I could take the easy way out here, use about three more examples from the endless number of stories of zero-tolerance idiocy, and end with “Ain’t that typical.” I could, but I won’t.

It might be more productive to end with a question.

Just what are we trying to accomplish in these government schools? Now the real answer here may be that we’re simply trying to create a system that guarantees long-term employment to government myrmidons who would have no realistic chance of obtaining gainful employment with comparable remuneration in the private sector. Some, though, would argue that we’re actually trying to instill in our children some reasonable skills in the area of rational decision making. If that’s so, give us an “F.”

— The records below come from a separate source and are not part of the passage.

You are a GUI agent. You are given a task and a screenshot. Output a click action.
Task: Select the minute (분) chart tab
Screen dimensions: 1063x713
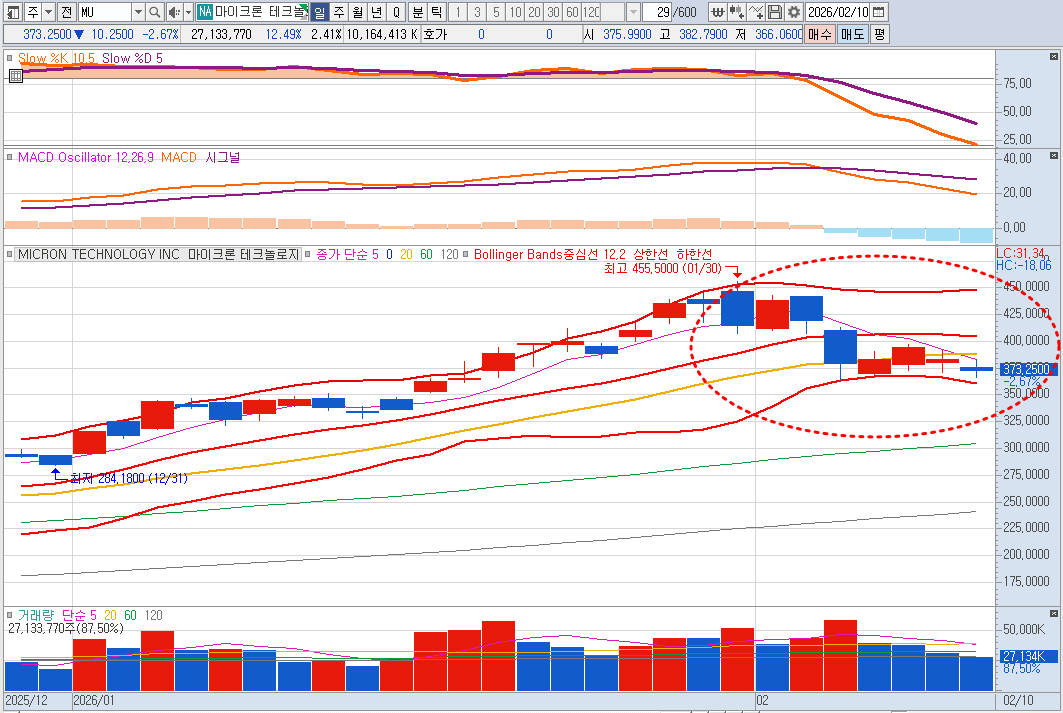click(x=418, y=12)
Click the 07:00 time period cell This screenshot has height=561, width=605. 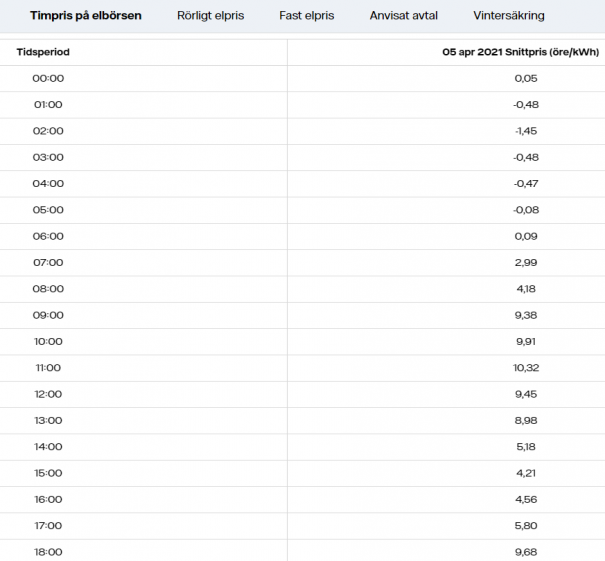click(48, 263)
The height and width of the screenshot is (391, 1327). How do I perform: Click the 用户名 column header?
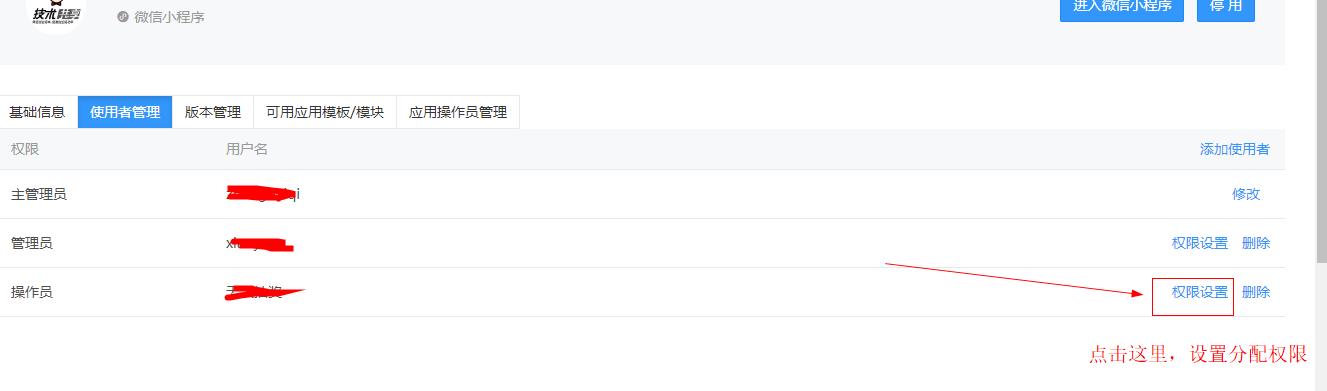pos(247,149)
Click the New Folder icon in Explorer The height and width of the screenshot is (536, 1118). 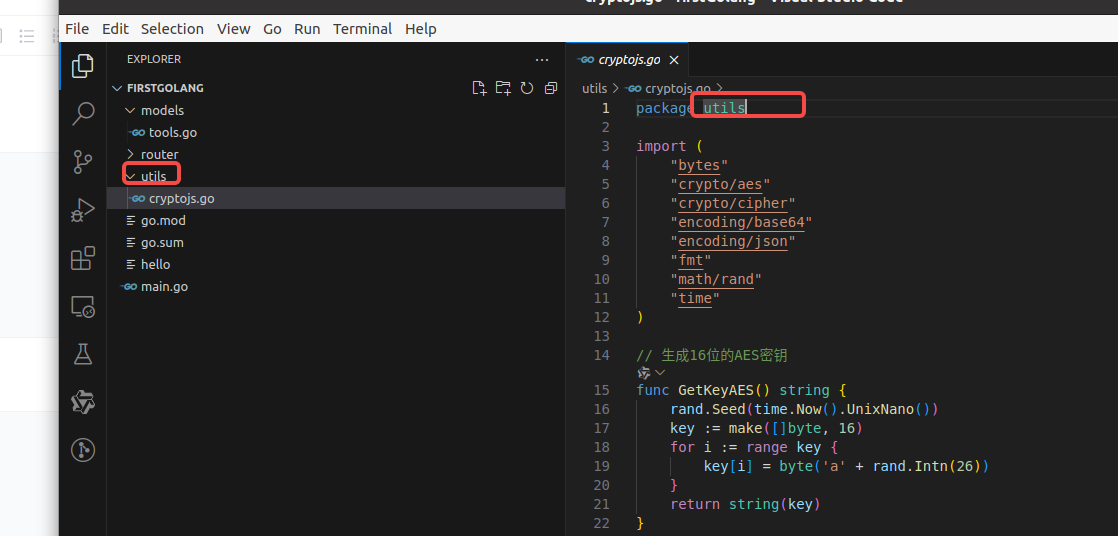pos(503,88)
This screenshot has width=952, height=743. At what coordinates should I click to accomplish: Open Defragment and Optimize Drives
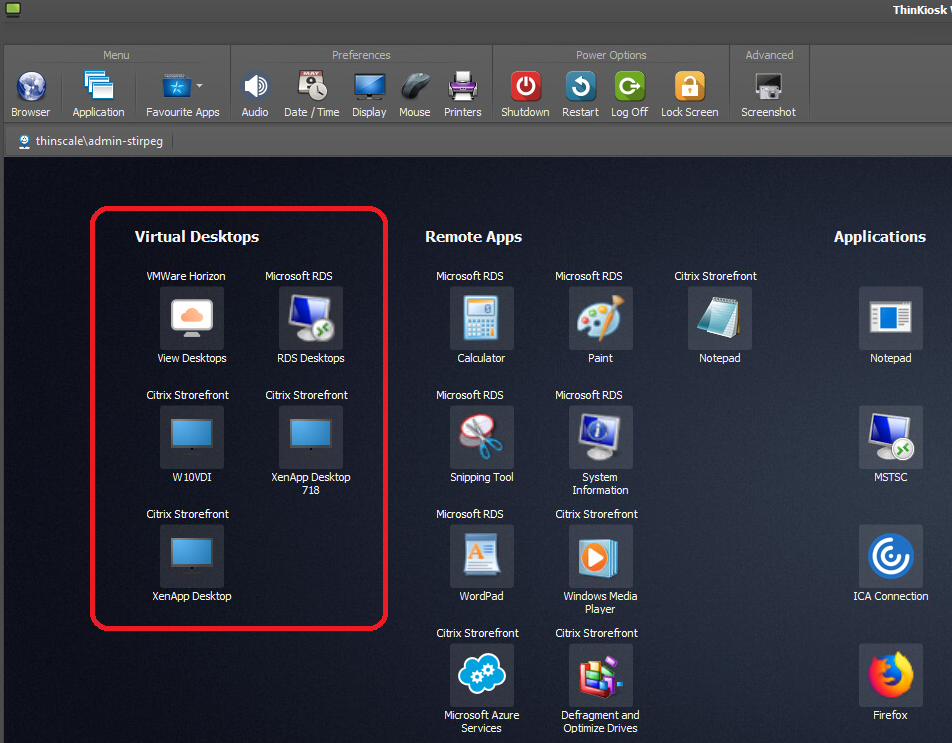(x=600, y=674)
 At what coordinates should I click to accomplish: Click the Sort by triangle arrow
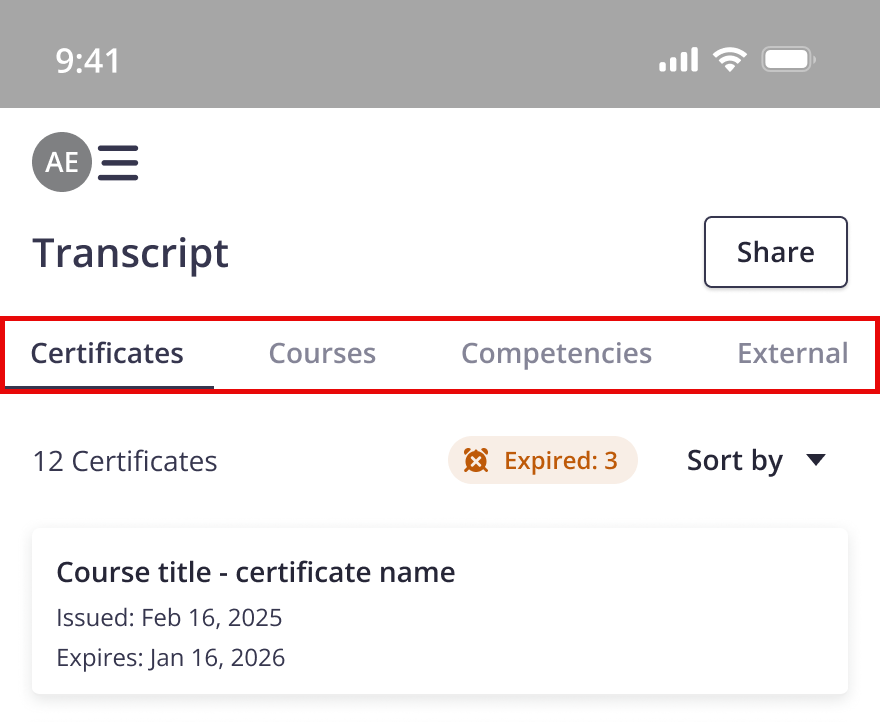pyautogui.click(x=816, y=460)
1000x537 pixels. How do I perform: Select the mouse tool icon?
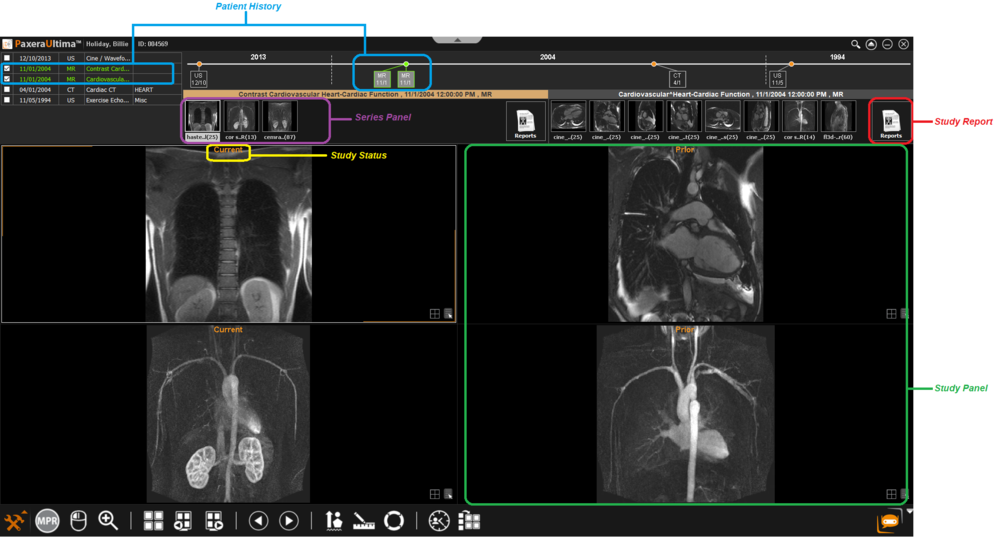point(78,521)
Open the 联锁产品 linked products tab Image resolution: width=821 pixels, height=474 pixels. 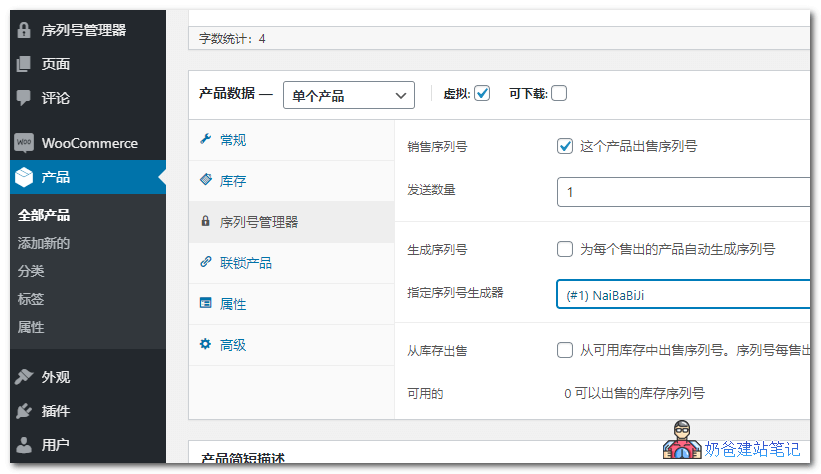coord(245,263)
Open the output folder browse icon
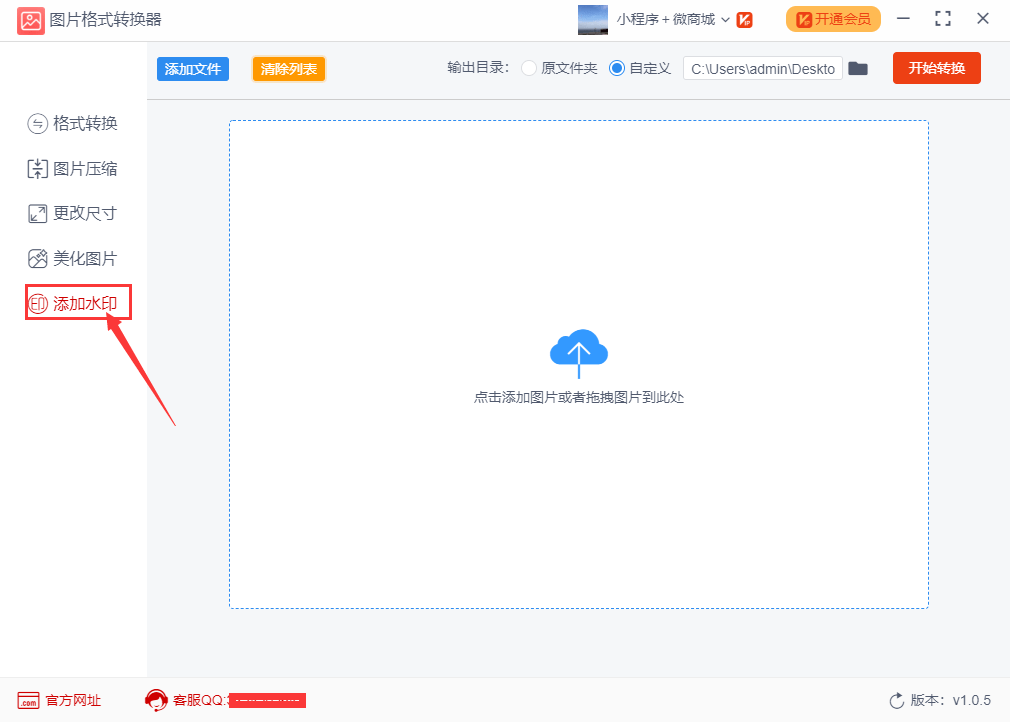Screen dimensions: 1010x722 point(858,69)
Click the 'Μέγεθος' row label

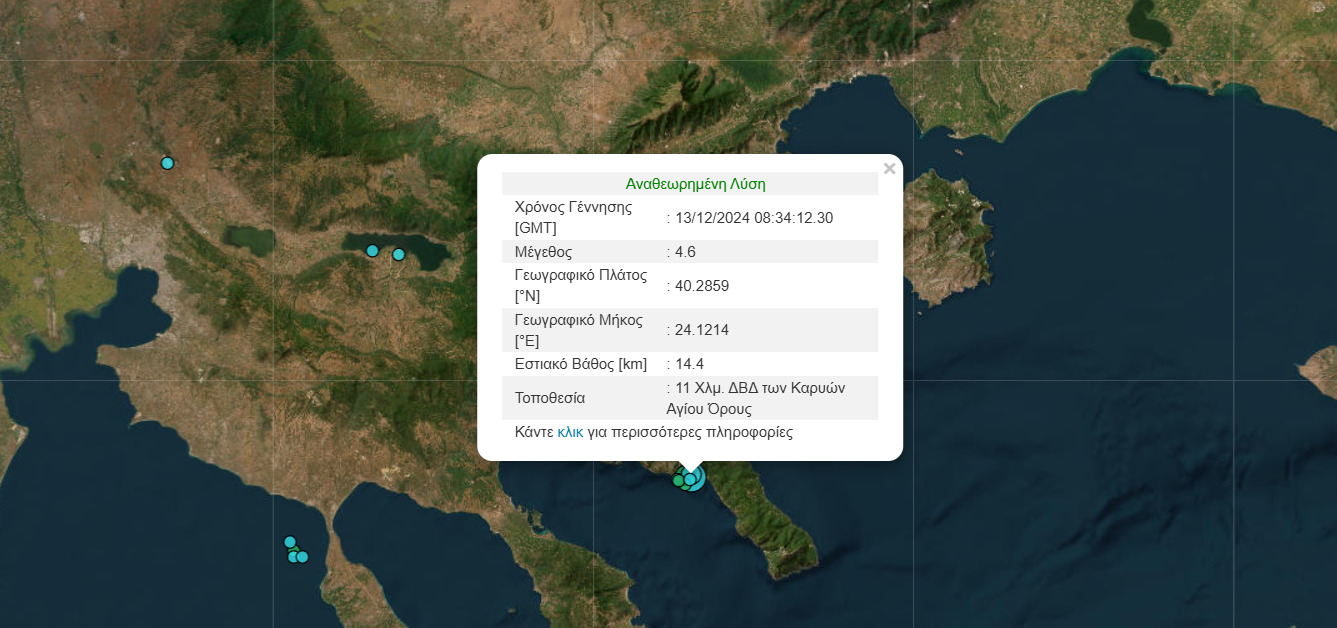tap(543, 252)

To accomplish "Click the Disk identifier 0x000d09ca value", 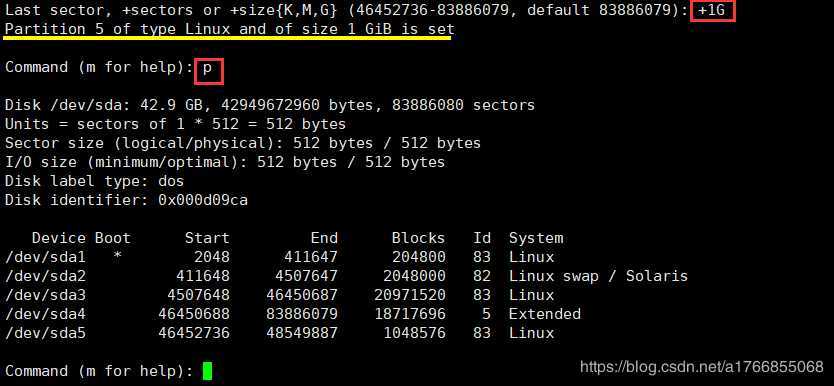I will pyautogui.click(x=203, y=200).
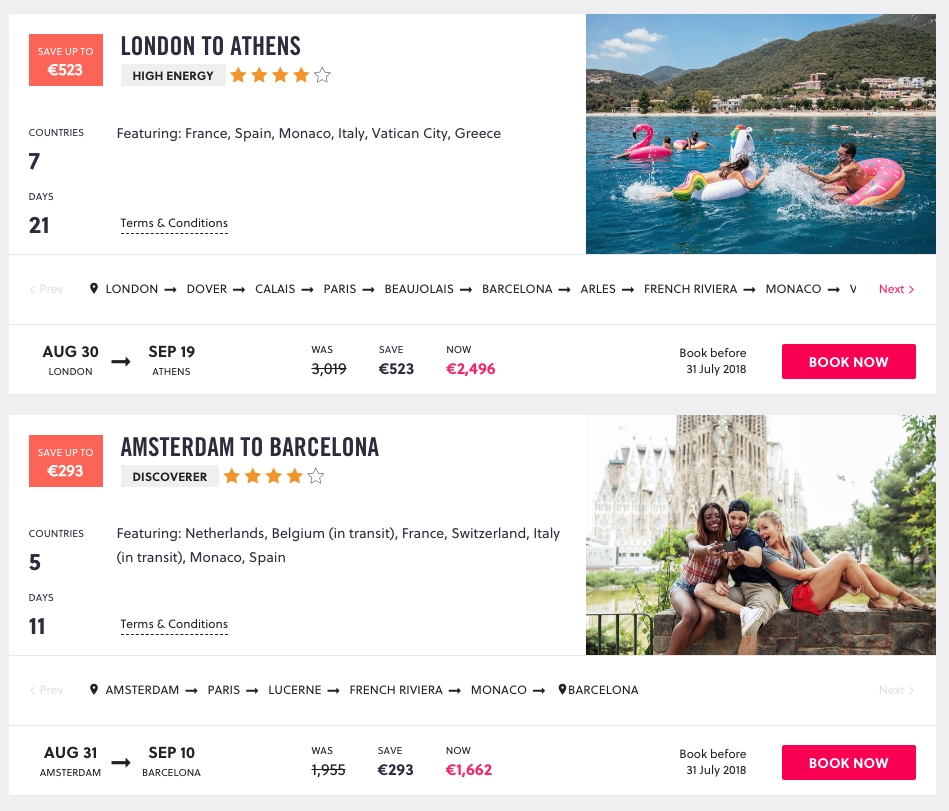Book the Amsterdam to Barcelona trip
Image resolution: width=949 pixels, height=811 pixels.
848,763
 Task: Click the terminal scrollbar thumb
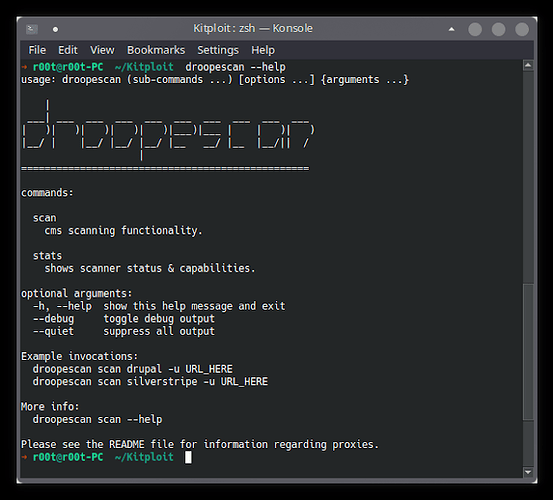pos(528,351)
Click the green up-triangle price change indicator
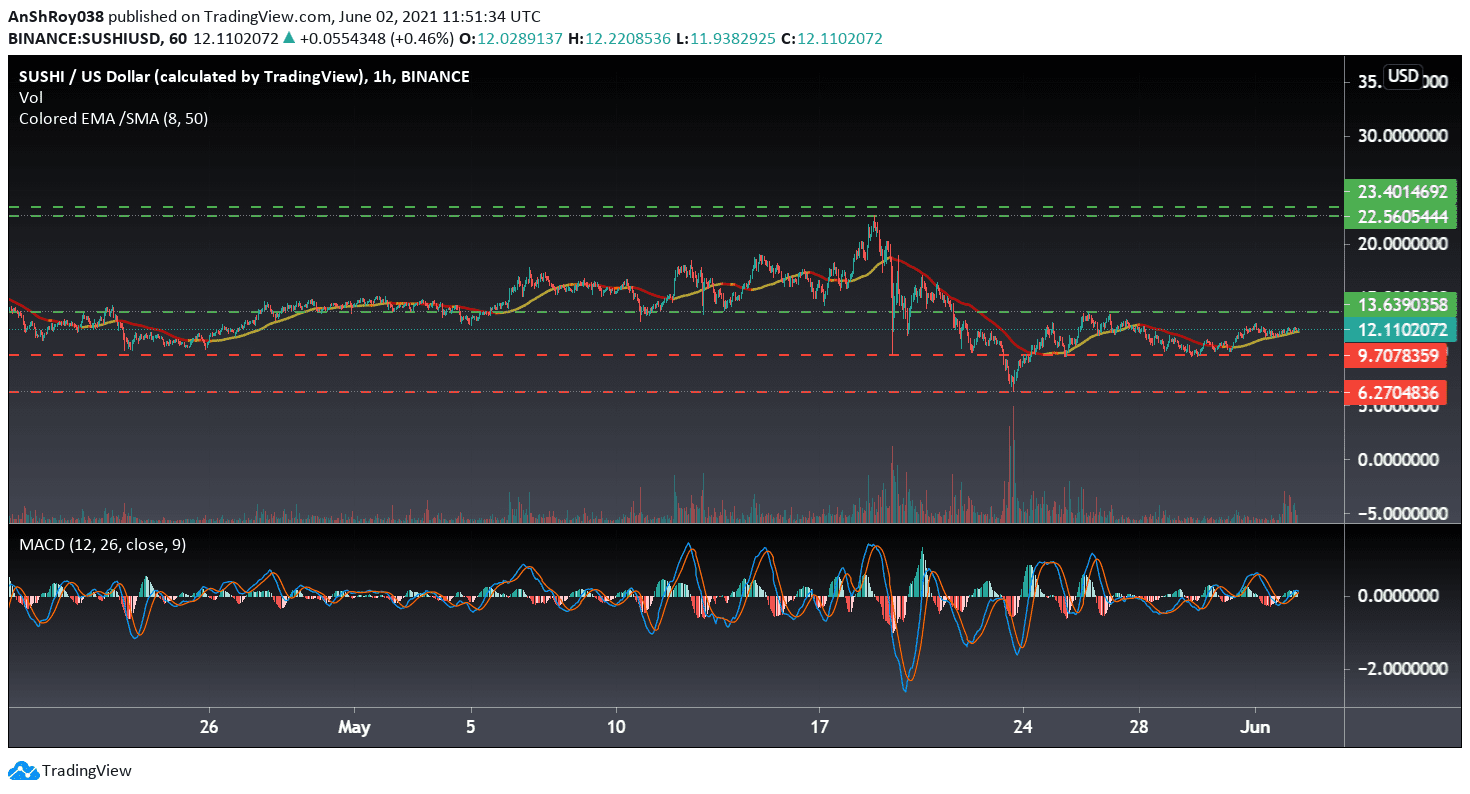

No child or young adult is going to learn anything remotely positive by watching a classmate get kicked out of school because school officials consider a small two-ounce wooden baseball bat to be a weapon, but a large 32 ounce metal bat to be benign. All our youngsters learn watching official behavior such as this is that, by and large, adults are curious, and adults who work for government schools are curiouser than most.

Right now the students are home with their video games right now, or chasing the girls who smoke (they’re easier). Why not take advantage of the lull to reconsider these zero-tolerance policies. There’s no time like now to teach our young adults that there are very few issues that appear in only black or white.

Part of maturity is developing the idea to recognize shades of grey. If these students see that their teachers and administrators aren’t up to the task, why should they even try?
 
Yeah, they'll suspend a kid for shit like this, but won't question anything when two students handed out what turns out to be poisoned cake to everyone in the cafeteria.

Damn, maybe it's not so bad that they've taken individual judgement out of the equation. No one in the public school system seems to have any. Ever.

Private school, anyone?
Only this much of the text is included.